Explore the material:
1. Decide whether each statement below agrees with the passage on Donald Trump's mental fitness, answering yes or no and quoting the deciding words of the passage exactly. (a) Dr. Allen Frances is a professor emeritus at Duke University Medical College. (b) Thirty-five mental health professionals signed the letter calling Trump unfit. (c) The group that judged Trump unfit said they were acting within professional rules.
2. Please restate word for word the part of the passage on Donald Trump's mental fitness starting at "Thirty-five psychiatrists, psychologists" and ending at "them (journalists, scientists).".

Text segment:
..........

I’ve been writing for a while that Donald Trump suffers from the mental disorder of acute narcissism as defined by the Merriam Webster medical dictionary. Last week the eminent psychiatrist who literally wrote the manual on diagnosing narcissistic personality disorder, a professor emeritus of psychiatry and behavioural sciences at Duke University Medical College, Dr. Allen Frances, sent a letter to the New York Times rebuking a group of renowned American mental health professionals who think Trump’s mental condition makes him unfit to serve as president.
Thirty-five psychiatrists, psychologists and social workers, while acknowledging they were in breach of professional rules against evaluating public figures, deemed Trump’s unstable mental condition too threatening too ignore.
Their letter to the NYT asserted:
“Mr. Trump’s speech and actions demonstrate an inability to tolerate views different from his own, leading to rage reactions. His words and behaviour suggest a profound inability to empathise. Individuals with these traits distort reality to suit their psychological state, attacking facts and those who convey them (journalists, scientists).

..........

Source information:
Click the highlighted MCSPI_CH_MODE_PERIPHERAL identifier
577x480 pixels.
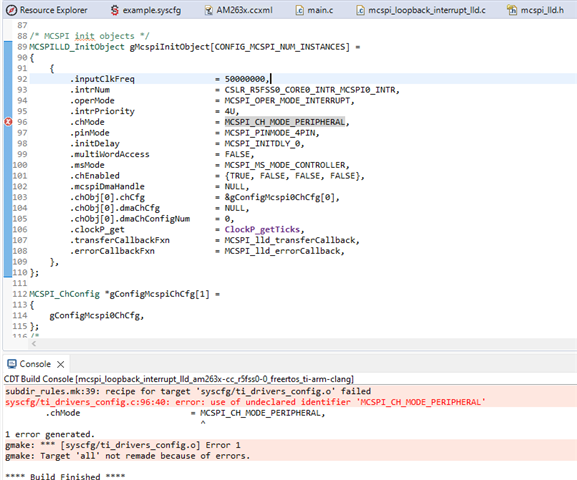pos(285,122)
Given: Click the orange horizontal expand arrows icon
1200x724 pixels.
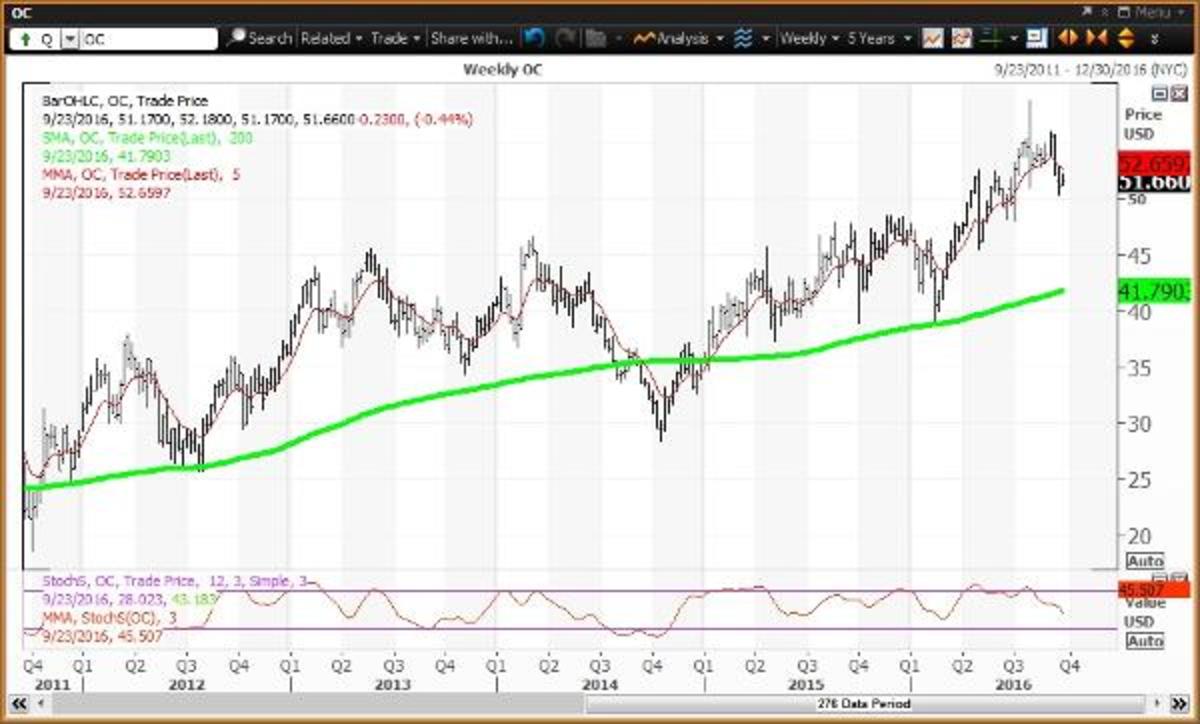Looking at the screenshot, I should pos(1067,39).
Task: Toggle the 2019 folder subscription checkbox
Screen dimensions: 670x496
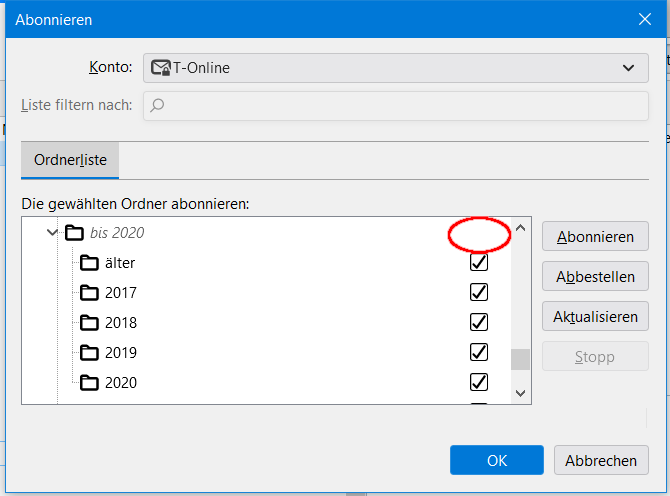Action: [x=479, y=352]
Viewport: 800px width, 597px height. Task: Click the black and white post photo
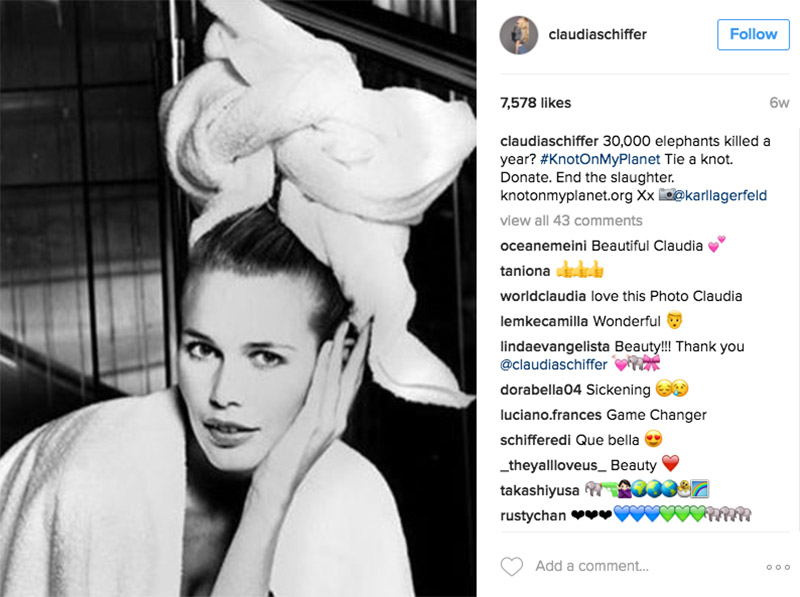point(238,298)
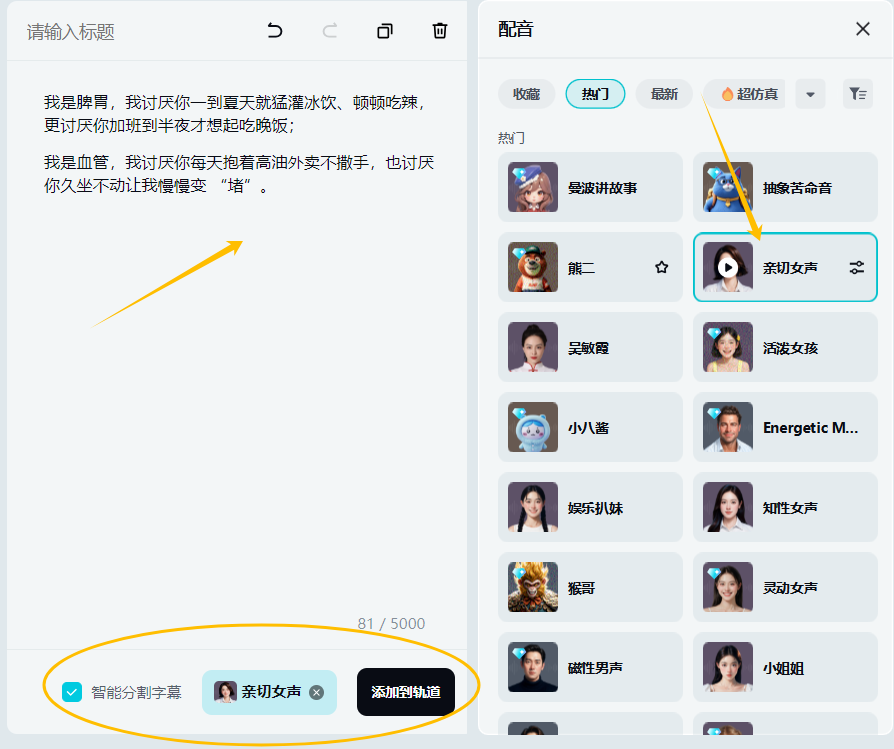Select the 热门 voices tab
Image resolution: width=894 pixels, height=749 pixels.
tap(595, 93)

..........

Results of the exercise:
1.
(a) Yes: "a professor emeritus of psychiatry and behavioural sciences at Duke University Medical College, Dr. Allen Frances"
(b) Yes: "Thirty-five psychiatrists, psychologists and social workers"
(c) No: "while acknowledging they were in breach of professional rules against evaluating public figures"

2.
Thirty-five psychiatrists, psychologists and social workers, while acknowledging they were in breach of professional rules against evaluating public figures, deemed Trump’s unstable mental condition too threatening too ignore.
Their letter to the NYT asserted:
“Mr. Trump’s speech and actions demonstrate an inability to tolerate views different from his own, leading to rage reactions. His words and behaviour suggest a profound inability to empathise. Individuals with these traits distort reality to suit their psychological state, attacking facts and those who convey them (journalists, scientists).